Saturday, 12 November 2016

The Old Country

In February 1985 I returned to England after five years away living in India. In those days of my relative youth five years felt a lot longer than they do today. Now they don't seem much at all. But back then it seemed an age since I had last been in England and, as I drove west from London to my parents' house, the countryside appeared quite new. It was early morning. The sun had just risen and there was a thickish frost lying on the ground. You can imagine the contrast to the heat and strong colours of the subcontinent. Part of me did feel as though I had come home but, on another level, it was as if I had entered a magical kingdom, one that was familiar yet otherworldly. The dawn sunlight on the frosty fields added to that feeling and so did the fact that since I had left England my parents had moved from the suburbs of London to an 18th century house in Wiltshire so what I was seeing now as we drove through the country really was different to what I had left. It was England but not the one I had known. A rural rather than urban place with very little of the artificiality and dead soul quality of the modern environment. There is a timeless quality to the Wiltshire countryside, and one can quite easily imagine it as it was in prehistoric or Neolithic times.

This was a feeling I was often to have in the next month or so. I had no immediate plans so, while I was sorting out what to do, I stayed with my parents in their house which was just outside the small town of Calne. This is very close to a number of ancient English sites of which the best known is Avebury around 8 miles away. Avebury is part of a complex that includes Silbury Hill and West Kennet Long Barrow, and I visited all these places many times then. They are tourist sites now but they still have a strangeness that speaks of a different sort of consciousness to the one possessed by 20th and 21st century man. We struggle to define it but it was probably based on a sense of the immanence of nature. Nature to early human beings was alive. There were spirits in everything and the whole world was perceived as a manifestation of creative energy. Whether they had an idea of a transcendent Creator is another matter. Probably they did, and he was perhaps associated with the sun, but I imagine their principal spiritual focus was on the spirits they could perceive in some way in the natural world.  I have the idea that at major festivals these spirits would appear more fully to them, drawn by the concentrated group aspiration of the tribe. Avebury was obviously a major centre for this kind of spirit worship, though communion might be a better way of describing what went on, and it is not mere fancy to claim that one can still detect distant echoes of this at the site. The rough and weathered stones perhaps carry within them a memory of the remote past that a sympathetic imagination can respond to.




This all took place a long time ago. Human consciousness has moved on since then as our sense of a personal self has crystallised and we have a more intellectual approach to reality. This is both a loss and a gain. The loss can be keenly felt by the sensitive soul and we are reminded of it when we visit sites like Avebury.
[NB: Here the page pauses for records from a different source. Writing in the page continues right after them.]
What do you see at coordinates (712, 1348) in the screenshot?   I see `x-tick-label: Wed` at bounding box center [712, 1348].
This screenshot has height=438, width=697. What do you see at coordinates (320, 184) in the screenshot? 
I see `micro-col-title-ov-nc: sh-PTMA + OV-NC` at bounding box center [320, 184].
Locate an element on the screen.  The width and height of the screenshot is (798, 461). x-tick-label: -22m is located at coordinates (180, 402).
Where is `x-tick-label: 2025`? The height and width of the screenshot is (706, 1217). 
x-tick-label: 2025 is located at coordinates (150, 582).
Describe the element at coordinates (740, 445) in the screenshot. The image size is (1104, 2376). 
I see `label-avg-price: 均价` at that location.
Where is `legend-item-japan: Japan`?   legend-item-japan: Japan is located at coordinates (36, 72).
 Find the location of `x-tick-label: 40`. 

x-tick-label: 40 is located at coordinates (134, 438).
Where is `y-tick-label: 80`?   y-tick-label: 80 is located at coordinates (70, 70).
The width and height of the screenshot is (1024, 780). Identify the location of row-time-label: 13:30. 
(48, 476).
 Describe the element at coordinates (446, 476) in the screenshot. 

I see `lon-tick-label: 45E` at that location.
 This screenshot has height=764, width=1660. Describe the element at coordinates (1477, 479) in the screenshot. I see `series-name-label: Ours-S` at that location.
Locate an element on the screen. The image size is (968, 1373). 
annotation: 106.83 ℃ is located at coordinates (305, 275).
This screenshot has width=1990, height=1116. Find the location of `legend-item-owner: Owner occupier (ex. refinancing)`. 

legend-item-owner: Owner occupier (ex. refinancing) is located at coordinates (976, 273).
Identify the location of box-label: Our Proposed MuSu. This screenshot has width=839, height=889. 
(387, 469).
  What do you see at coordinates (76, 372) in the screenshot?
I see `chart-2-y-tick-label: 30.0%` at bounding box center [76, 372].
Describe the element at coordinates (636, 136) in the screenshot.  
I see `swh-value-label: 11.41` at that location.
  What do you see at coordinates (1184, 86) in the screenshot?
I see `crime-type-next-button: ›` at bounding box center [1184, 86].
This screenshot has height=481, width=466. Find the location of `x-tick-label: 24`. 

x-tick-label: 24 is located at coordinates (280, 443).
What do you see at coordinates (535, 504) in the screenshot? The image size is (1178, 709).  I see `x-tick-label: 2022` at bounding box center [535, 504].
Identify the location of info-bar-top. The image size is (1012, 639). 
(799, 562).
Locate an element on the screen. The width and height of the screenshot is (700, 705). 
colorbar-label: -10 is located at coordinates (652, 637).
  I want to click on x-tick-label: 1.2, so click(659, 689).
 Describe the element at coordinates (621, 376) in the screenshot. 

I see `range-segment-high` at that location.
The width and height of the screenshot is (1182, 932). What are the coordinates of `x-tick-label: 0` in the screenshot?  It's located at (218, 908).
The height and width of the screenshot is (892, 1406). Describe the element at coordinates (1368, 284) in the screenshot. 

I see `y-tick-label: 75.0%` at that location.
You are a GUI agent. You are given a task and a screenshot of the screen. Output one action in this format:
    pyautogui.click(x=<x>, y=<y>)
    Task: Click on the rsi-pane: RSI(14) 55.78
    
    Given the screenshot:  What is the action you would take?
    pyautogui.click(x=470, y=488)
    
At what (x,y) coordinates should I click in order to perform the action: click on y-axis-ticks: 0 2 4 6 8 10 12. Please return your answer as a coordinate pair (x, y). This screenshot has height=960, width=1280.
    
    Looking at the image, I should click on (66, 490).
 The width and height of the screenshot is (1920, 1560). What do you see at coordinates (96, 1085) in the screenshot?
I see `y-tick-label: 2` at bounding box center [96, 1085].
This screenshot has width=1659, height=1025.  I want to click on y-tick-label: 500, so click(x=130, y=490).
We have lost the sense of participation in nature, the felt sense of oneness. But this loss is also a gain as we become more active agents in life. This has been the path followed over the last few thousand years and it has reached something like a peak today which explains, in part, the widespread feelings of alienation. Now we have the task of moving into a new consciousness that combines the best of both worlds, an active rather than a passive union with life in which both individuality and oneness are preserved and, in fact, made stronger. We cannot retreat to the past though many try to. We cannot rest in the present though most of us appear to want to do so. We must forge ahead into the future which requires fully embracing a spiritual world view, preferably focused on Christ who is the best exemplar of the higher state, while retaining the fruits of our developed individuality and mind. This will eventually make us full participants in life and even co creators with God.


In Wiltshire, and no doubt elsewhere but it is powerfully felt here, there remains a strong sense of the old country and the old ways. We can be inspired by this, refreshed by it in the godless world of today, but we should not try to recapture it as it was then. Life moves on and the law of life is growth. It would be just as mistaken to try to go back to the early days of human consciousness as it would be for a grown up to try to return to childhood. And yet we should also remember that "unless you change, and become as little children, you shall not enter into the kingdom of heaven". The future consciousness of man should build on the past but not imitate it. It must include but go beyond oneness with nature to reach a conscious sense of true spiritual understanding which is as different from the passive awareness of the past as the mind of Christ is to that of Adam. For Adam represents primeval man when he was one with creation, or part of it, but Christ demonstrates a true and fully self-conscious oneness with the Creator, an individual union with the Father in which the keynote is love.